Quote each record exactly, please, leaving none out.

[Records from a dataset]
+===+

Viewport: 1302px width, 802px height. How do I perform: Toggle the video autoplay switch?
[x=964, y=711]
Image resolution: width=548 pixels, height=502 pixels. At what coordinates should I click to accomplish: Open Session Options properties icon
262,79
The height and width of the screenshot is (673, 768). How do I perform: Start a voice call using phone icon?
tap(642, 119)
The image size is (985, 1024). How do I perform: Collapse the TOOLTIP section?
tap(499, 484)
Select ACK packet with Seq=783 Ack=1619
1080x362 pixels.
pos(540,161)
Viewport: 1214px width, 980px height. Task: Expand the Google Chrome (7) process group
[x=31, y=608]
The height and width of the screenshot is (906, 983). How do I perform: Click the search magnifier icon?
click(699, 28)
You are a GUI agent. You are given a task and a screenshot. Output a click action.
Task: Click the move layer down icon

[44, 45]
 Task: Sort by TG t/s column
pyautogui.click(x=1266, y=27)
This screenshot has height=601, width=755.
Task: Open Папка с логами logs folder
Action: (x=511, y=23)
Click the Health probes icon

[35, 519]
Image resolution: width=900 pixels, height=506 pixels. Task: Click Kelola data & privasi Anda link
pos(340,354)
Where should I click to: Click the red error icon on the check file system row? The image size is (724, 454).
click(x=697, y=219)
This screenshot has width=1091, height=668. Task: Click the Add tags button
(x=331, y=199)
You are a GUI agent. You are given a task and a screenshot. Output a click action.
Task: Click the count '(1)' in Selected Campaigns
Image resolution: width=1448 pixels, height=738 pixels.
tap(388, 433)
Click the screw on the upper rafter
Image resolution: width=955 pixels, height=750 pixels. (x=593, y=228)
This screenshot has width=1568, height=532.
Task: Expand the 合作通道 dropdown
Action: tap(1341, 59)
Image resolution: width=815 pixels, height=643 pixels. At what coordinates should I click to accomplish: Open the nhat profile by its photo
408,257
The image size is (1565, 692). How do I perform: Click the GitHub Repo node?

+===+

◆ ANSWER SPACE ◆
Viewport: 1302px width, 802px height. How do I perform: Toggle the video autoplay switch?
[x=964, y=711]
Image resolution: width=548 pixels, height=502 pixels. At what coordinates should I click to accomplish: Open Session Options properties icon
262,79
The height and width of the screenshot is (673, 768). How do I perform: Start a voice call using phone icon?
tap(642, 119)
The image size is (985, 1024). How do I perform: Collapse the TOOLTIP section?
tap(499, 484)
Select ACK packet with Seq=783 Ack=1619
1080x362 pixels.
pos(540,161)
Viewport: 1214px width, 980px height. Task: Expand the Google Chrome (7) process group
[x=31, y=608]
The height and width of the screenshot is (906, 983). How do I perform: Click the search magnifier icon?
click(699, 28)
You are a GUI agent. You are given a task and a screenshot. Output a click action.
Task: Click the move layer down icon

[44, 45]
 Task: Sort by TG t/s column
pyautogui.click(x=1266, y=27)
This screenshot has height=601, width=755.
Task: Open Папка с логами logs folder
Action: (x=511, y=23)
Click the Health probes icon

[35, 519]
Image resolution: width=900 pixels, height=506 pixels. Task: Click Kelola data & privasi Anda link
pos(340,354)
Where should I click to: Click the red error icon on the check file system row? The image size is (724, 454).
click(x=697, y=219)
This screenshot has width=1091, height=668. Task: Click the Add tags button
(x=331, y=199)
You are a GUI agent. You are given a task and a screenshot. Output a click action.
Task: Click the count '(1)' in Selected Campaigns
Image resolution: width=1448 pixels, height=738 pixels.
tap(388, 433)
Click the screw on the upper rafter
Image resolution: width=955 pixels, height=750 pixels. (x=593, y=228)
This screenshot has width=1568, height=532.
Task: Expand the 合作通道 dropdown
Action: tap(1341, 59)
Image resolution: width=815 pixels, height=643 pixels. At what coordinates should I click to accomplish: Open the nhat profile by its photo
408,257
The image size is (1565, 692). How do I perform: Click the GitHub Repo node?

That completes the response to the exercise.